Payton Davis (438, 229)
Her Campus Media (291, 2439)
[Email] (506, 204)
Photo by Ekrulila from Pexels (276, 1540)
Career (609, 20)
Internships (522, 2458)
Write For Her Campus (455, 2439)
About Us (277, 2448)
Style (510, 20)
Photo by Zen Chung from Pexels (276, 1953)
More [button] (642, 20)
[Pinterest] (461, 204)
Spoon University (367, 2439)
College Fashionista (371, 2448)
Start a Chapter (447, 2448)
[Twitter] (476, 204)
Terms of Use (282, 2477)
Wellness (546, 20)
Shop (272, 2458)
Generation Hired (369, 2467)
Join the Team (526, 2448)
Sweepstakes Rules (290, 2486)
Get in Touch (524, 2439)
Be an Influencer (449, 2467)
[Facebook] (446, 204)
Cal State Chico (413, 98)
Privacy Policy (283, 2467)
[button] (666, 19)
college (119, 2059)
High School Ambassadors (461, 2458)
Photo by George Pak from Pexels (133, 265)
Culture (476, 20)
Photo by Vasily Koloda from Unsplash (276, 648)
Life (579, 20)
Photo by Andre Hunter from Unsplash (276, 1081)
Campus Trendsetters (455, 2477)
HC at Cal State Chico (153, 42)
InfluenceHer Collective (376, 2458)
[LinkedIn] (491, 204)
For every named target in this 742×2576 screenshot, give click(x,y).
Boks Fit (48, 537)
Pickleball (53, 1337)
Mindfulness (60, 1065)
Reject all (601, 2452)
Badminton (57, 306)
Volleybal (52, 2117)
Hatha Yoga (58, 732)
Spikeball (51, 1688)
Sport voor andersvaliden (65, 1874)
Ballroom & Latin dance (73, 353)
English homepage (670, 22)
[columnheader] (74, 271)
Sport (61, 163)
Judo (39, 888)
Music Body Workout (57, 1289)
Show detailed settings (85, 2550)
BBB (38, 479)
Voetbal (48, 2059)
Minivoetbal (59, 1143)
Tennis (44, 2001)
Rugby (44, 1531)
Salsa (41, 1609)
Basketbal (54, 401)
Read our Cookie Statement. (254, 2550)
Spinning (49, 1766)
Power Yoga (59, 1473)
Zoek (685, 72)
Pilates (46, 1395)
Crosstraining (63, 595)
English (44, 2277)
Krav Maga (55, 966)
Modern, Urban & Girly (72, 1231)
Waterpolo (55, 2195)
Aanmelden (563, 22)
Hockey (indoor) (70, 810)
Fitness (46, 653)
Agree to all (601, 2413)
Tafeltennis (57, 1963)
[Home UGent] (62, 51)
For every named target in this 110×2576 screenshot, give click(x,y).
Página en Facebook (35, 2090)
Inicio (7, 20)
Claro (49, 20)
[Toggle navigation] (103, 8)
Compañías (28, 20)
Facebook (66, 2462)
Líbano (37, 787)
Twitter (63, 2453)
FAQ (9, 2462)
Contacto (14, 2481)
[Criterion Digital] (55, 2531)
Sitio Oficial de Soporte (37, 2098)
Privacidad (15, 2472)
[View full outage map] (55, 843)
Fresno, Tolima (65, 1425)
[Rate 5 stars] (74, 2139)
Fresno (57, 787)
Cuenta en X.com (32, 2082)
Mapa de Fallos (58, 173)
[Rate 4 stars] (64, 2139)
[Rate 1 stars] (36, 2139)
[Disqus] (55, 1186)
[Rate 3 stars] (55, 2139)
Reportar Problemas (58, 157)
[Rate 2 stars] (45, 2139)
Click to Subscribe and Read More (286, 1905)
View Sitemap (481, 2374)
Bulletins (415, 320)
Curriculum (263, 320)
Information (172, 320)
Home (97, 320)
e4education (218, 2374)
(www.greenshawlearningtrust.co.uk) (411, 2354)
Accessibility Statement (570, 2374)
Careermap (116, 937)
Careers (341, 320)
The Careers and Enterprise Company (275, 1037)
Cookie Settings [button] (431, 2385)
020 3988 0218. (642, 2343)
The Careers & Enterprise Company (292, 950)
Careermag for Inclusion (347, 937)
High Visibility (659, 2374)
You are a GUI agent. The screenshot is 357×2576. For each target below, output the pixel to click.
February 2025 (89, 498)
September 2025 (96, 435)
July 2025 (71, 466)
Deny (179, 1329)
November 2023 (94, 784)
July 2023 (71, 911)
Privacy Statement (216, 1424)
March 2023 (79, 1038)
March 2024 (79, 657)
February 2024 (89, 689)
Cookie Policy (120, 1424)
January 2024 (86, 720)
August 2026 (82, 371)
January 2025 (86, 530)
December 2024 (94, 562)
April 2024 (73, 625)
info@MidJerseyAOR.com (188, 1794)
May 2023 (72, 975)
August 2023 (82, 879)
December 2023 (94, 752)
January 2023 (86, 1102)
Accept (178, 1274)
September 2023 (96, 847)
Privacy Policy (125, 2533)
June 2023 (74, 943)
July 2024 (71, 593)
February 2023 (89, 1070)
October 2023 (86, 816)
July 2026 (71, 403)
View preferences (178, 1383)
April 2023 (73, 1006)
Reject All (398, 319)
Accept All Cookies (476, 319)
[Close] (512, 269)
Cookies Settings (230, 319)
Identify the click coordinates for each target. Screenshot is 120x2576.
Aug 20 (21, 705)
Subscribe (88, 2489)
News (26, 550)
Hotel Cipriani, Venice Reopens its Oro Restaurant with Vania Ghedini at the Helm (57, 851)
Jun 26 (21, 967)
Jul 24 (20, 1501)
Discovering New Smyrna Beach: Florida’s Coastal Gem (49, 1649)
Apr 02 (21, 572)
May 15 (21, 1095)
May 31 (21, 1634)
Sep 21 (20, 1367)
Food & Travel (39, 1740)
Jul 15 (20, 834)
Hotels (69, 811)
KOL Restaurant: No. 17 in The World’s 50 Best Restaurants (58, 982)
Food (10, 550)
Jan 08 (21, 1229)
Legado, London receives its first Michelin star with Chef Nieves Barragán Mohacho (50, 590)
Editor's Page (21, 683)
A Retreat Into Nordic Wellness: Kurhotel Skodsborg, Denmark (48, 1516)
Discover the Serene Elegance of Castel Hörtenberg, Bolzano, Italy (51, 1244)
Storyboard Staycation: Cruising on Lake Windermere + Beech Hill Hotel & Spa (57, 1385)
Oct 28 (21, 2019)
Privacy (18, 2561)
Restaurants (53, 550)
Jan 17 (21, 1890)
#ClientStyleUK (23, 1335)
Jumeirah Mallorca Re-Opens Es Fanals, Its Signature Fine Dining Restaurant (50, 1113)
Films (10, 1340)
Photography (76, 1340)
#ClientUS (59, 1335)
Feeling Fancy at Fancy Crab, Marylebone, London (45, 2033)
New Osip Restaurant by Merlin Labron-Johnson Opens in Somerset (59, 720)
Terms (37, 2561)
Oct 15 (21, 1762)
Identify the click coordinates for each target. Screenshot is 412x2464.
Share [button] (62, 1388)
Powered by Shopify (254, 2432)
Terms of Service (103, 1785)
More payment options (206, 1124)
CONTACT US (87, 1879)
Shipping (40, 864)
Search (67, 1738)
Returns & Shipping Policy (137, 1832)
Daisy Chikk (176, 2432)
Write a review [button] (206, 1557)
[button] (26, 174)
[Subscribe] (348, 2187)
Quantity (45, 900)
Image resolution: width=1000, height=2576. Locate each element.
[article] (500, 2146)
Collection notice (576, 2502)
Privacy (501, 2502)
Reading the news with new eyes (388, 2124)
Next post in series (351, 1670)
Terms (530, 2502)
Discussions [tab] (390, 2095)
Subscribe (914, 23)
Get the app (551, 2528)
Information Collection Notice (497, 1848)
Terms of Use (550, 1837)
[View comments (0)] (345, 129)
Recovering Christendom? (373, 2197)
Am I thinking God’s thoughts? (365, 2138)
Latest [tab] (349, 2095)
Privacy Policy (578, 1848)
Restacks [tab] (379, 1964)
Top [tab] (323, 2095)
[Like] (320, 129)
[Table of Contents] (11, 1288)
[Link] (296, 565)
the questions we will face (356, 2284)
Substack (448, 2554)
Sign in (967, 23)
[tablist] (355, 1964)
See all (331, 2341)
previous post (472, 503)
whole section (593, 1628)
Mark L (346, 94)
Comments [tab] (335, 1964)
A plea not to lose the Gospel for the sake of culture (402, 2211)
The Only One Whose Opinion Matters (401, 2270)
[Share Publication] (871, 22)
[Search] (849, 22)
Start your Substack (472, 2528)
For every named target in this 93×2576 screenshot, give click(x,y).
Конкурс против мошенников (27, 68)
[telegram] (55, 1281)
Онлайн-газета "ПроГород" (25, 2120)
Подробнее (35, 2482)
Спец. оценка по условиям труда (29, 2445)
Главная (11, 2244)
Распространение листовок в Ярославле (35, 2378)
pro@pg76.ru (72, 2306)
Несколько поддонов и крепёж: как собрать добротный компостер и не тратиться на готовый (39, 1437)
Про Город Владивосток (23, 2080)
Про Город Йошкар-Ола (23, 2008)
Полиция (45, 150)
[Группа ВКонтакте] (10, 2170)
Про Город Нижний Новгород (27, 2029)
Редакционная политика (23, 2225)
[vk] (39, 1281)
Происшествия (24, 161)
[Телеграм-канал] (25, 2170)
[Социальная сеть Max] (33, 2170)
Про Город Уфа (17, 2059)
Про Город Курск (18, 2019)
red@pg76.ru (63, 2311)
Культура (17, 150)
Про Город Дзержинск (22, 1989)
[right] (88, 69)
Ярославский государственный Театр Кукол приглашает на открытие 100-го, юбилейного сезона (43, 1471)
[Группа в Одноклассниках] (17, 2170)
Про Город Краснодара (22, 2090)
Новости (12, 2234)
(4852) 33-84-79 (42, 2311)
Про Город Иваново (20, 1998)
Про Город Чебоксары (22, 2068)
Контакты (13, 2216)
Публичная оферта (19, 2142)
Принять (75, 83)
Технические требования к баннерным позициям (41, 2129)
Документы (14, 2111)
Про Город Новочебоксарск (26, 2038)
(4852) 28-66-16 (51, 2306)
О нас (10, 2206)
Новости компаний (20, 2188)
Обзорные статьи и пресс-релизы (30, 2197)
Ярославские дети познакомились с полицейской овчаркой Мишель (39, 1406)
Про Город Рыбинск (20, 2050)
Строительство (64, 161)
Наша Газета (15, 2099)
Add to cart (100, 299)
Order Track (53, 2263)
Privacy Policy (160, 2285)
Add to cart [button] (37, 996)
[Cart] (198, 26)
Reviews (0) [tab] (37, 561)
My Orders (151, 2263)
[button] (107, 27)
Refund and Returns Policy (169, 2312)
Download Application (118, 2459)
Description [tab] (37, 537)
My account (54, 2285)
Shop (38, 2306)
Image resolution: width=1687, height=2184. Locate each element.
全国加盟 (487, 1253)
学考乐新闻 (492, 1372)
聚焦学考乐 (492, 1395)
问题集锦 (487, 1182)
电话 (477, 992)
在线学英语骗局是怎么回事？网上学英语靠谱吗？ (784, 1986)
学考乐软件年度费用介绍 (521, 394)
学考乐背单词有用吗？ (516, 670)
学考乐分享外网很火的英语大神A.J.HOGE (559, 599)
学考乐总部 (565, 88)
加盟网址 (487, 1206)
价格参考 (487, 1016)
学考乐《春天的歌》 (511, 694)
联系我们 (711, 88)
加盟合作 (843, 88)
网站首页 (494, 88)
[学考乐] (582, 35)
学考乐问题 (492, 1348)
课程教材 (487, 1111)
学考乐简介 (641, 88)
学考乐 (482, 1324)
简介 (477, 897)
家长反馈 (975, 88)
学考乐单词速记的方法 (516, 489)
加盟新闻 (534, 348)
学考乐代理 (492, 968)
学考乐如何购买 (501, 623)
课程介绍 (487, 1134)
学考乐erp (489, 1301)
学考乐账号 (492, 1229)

----------------------------------------

## Task description
Using the data above, reproduce exactly the lines from the line that contains "previous post (472, 503)" through the line that contains "My Orders (151, 2263)", including both.

## Written solution
previous post (472, 503)
whole section (593, 1628)
Mark L (346, 94)
Comments [tab] (335, 1964)
A plea not to lose the Gospel for the sake of culture (402, 2211)
The Only One Whose Opinion Matters (401, 2270)
[Share Publication] (871, 22)
[Search] (849, 22)
Start your Substack (472, 2528)
For every named target in this 93×2576 screenshot, give click(x,y).
Конкурс против мошенников (27, 68)
[telegram] (55, 1281)
Онлайн-газета "ПроГород" (25, 2120)
Подробнее (35, 2482)
Спец. оценка по условиям труда (29, 2445)
Главная (11, 2244)
Распространение листовок в Ярославле (35, 2378)
pro@pg76.ru (72, 2306)
Несколько поддонов и крепёж: как собрать добротный компостер и не тратиться на готовый (39, 1437)
Про Город Владивосток (23, 2080)
Про Город Йошкар-Ола (23, 2008)
Полиция (45, 150)
[Группа ВКонтакте] (10, 2170)
Про Город Нижний Новгород (27, 2029)
Редакционная политика (23, 2225)
[vk] (39, 1281)
Происшествия (24, 161)
[Телеграм-канал] (25, 2170)
[Социальная сеть Max] (33, 2170)
Про Город Уфа (17, 2059)
Про Город Курск (18, 2019)
red@pg76.ru (63, 2311)
Культура (17, 150)
Про Город Дзержинск (22, 1989)
[right] (88, 69)
Ярославский государственный Театр Кукол приглашает на открытие 100-го, юбилейного сезона (43, 1471)
[Группа в Одноклассниках] (17, 2170)
Про Город Краснодара (22, 2090)
Новости (12, 2234)
(4852) 33-84-79 (42, 2311)
Про Город Иваново (20, 1998)
Про Город Чебоксары (22, 2068)
Контакты (13, 2216)
Публичная оферта (19, 2142)
Принять (75, 83)
Технические требования к баннерным позициям (41, 2129)
Документы (14, 2111)
Про Город Новочебоксарск (26, 2038)
(4852) 28-66-16 (51, 2306)
О нас (10, 2206)
Новости компаний (20, 2188)
Обзорные статьи и пресс-релизы (30, 2197)
Ярославские дети познакомились с полицейской овчаркой Мишель (39, 1406)
Про Город Рыбинск (20, 2050)
Строительство (64, 161)
Наша Газета (15, 2099)
Add to cart (100, 299)
Order Track (53, 2263)
Privacy Policy (160, 2285)
Add to cart [button] (37, 996)
[Cart] (198, 26)
Reviews (0) [tab] (37, 561)
My Orders (151, 2263)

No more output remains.